そこで伺いますが、市内にある再生土の埋立て地のうち、今回の崩落現場のように道路際から積み上げられた所は何か所ぐらいあるのか。またその危険性についてどのようにお考えでしょうか。

答弁 (環境部長)
今回の崩落を受け、再生土による埋立て中の現場につきまして、県が実施した緊急点検の中では、道路に隣接した埋立て地は1ヶ所確認されております。

現在県では、緊急点検を実施した県内の埋立て地について、点検内容に基づき、その安全性を判断していると伺っております。
なお、目視による点検では、直ちに崩落するような危険性のある場所ではないということを確認しております。

県はH28年9月に「再生土等の埋め立て等にかかる行政指導指針」の運用を開始したものの、指導指針は任意の行政指導であるため指導には限界がありました。

急勾配の埋め立てや排水施設の不設置などによる盛土の崩落・流出、埋め立て区域から流出する水による周辺の農作物等への悪影響、廃棄物や残土の混入などの問題が後を絶たないことから、再生土の不適切な埋め立てを防止するために県は再生土等の適正な埋め立て等の確保に関する条例を制定し、来年4月から施行されることになりました。

この条例の制定にあたって県は市町村から意見を募り、市原市も意見書を提出されています。

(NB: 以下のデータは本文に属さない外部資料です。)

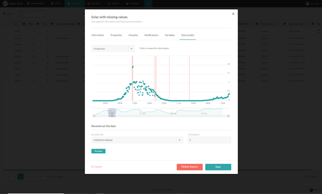Expand the rows per page selector

coord(43,176)

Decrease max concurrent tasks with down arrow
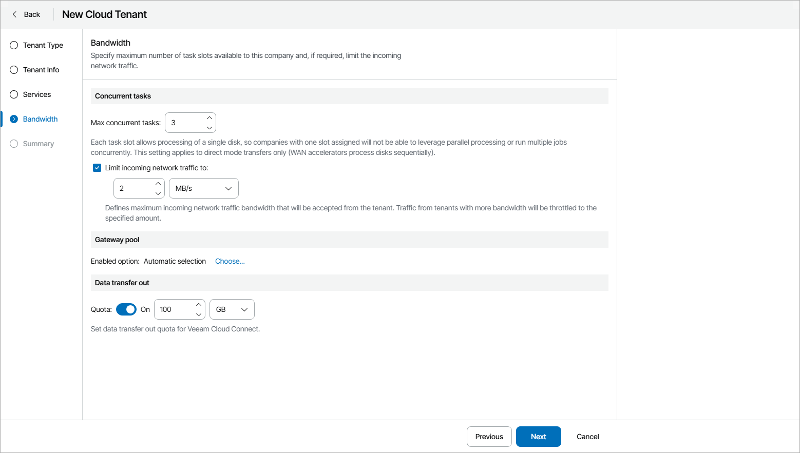pos(209,128)
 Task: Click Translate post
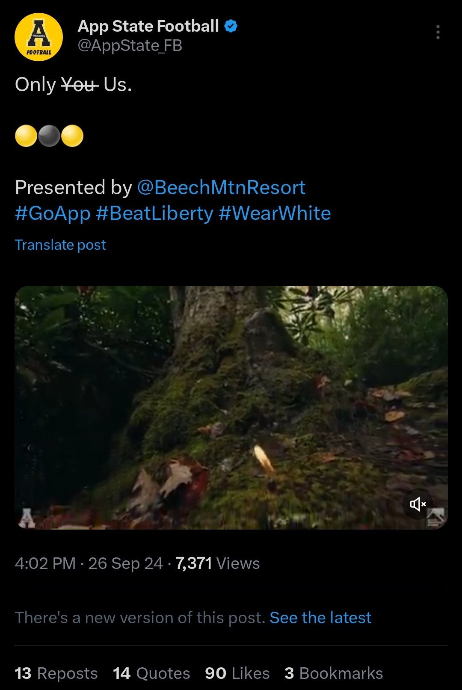60,245
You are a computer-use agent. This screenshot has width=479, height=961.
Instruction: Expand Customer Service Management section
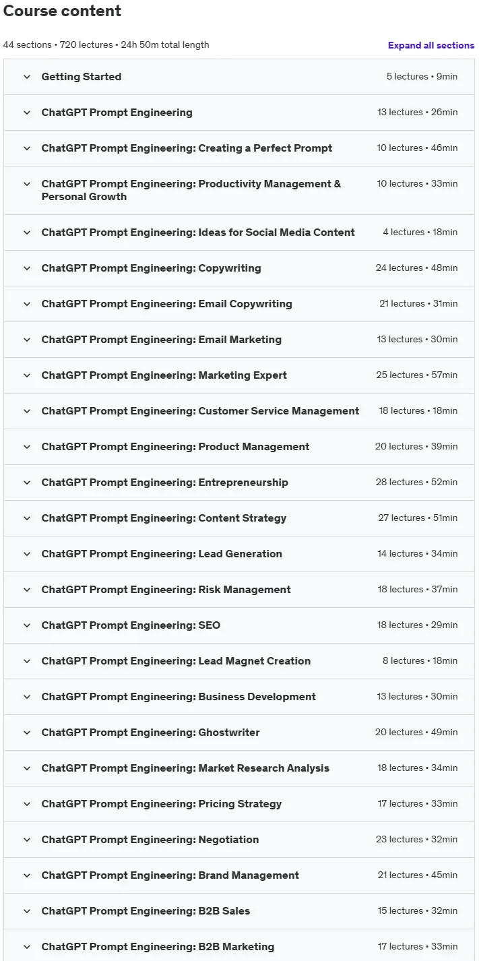(239, 411)
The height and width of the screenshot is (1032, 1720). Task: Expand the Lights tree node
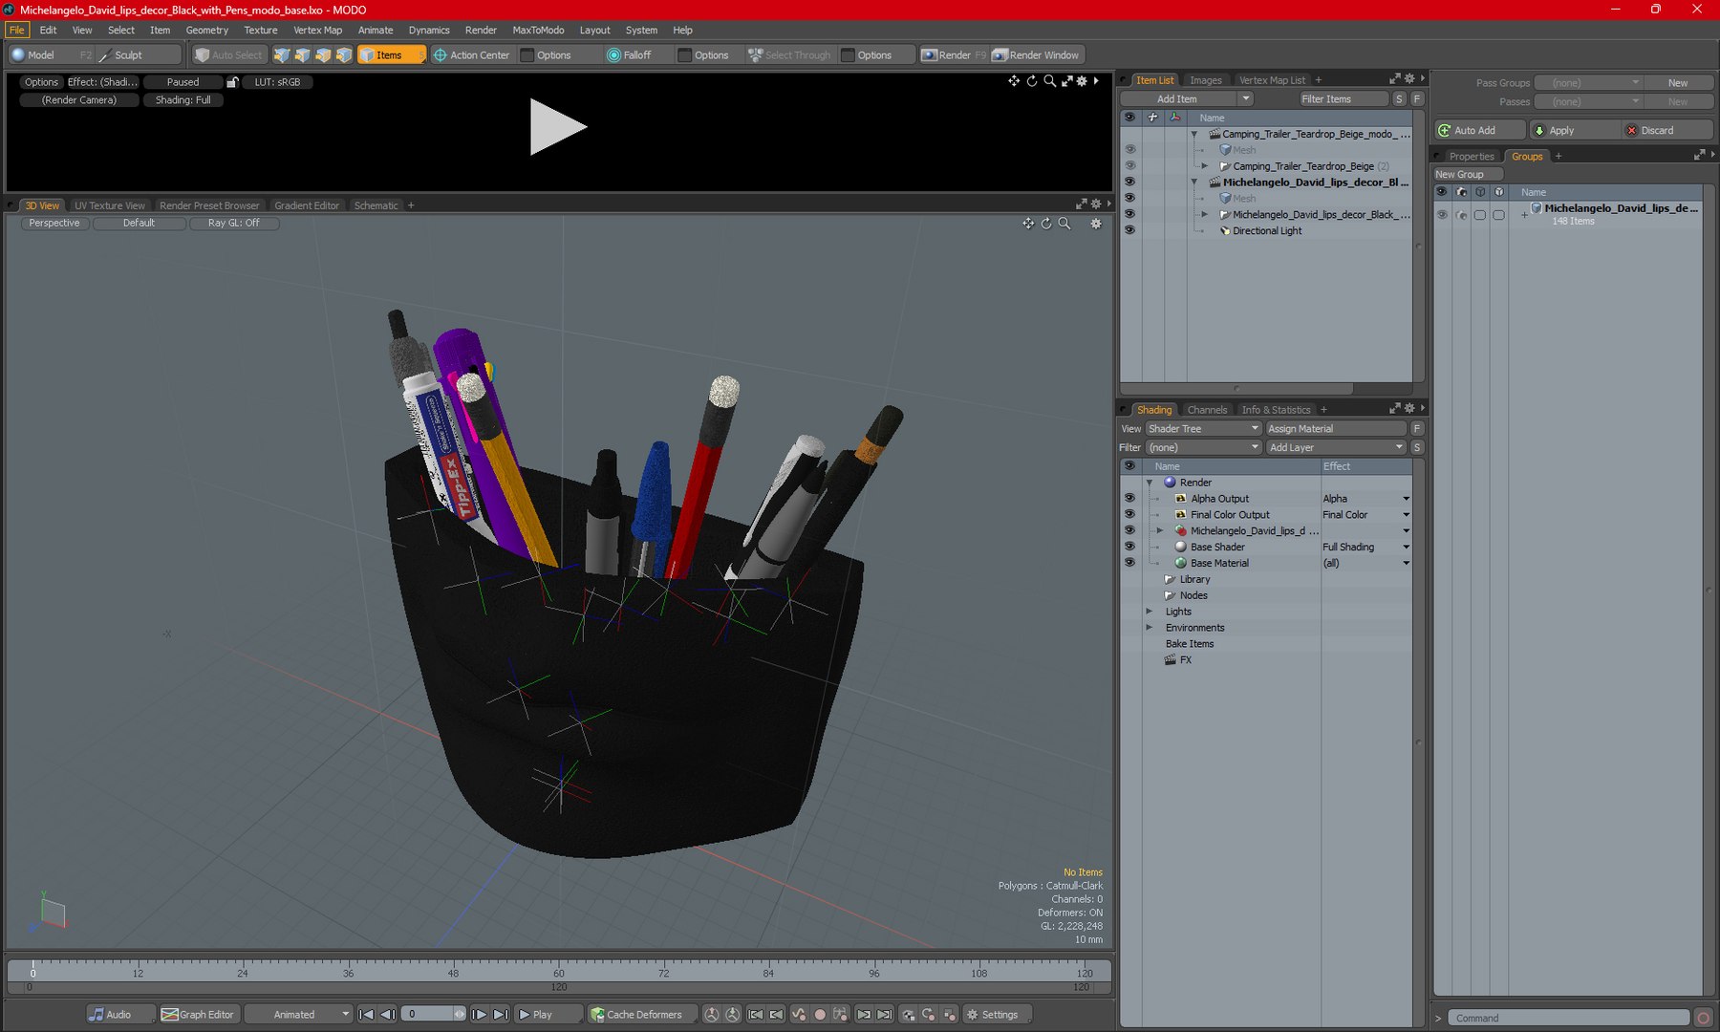click(1150, 612)
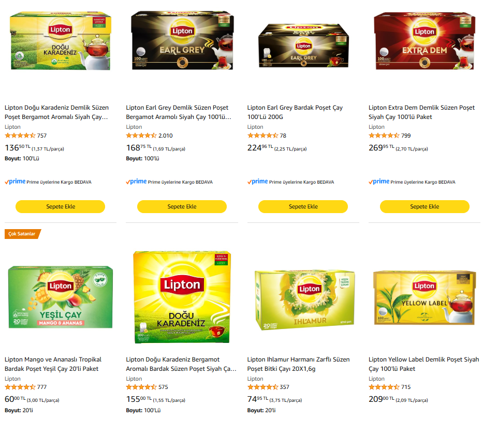Click star rating with 357 reviews

tap(263, 387)
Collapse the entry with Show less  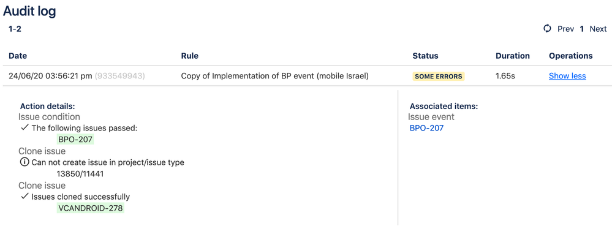(567, 76)
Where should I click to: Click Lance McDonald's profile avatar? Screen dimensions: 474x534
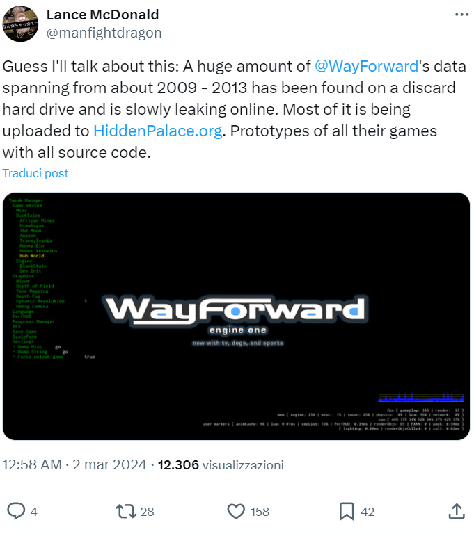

そこで市は届出制ではなく、より厳しい許可制にしてほしいと求めています。その理由は崩落等の災害や周辺環境への影響を防ぐ考えは、建設発生土(残土)による埋め立てに対する考えと同様であるから、と。しかし県条例では届出制となりました。

また、市は「再生土等による埋め立てについては廃棄物該当性の判断が伴うため、事業面積に関わらず県条例の対象としてほしい」と求めています。しかし県条例では500平方メートル以上を対象としました。

そこでお伺いします。

県条例が許可制でなく届出制となり、しかも500平方メートル未満は届出さえ必要がありません。このような結果について、どのようにお考えでしょうか。

答弁 (環境部長)
県が制定しました再生土条例では、埋立ての開始前に、崩落等の防止措置や、環境影響の防止措置などを含む計画書等の届出を義務付けております。

これにより、事前に埋立ての内容を厳しく確認し、埋立ての開始前において、事業者に対して必要な指導を行うなど適切に対処することとなっております。

さらに立入検査や報告徴収、措置命令などの行政処分や罰則等が規定されておりますことから、これまでの行政指導指針に比べ、実効性が強化されているものと考えております。

また、届出の対象面積が、これまでの行政指導指針の3,000㎡以上から、500㎡以上に適用範囲が拡大されたことから、強化が図られたと考えております。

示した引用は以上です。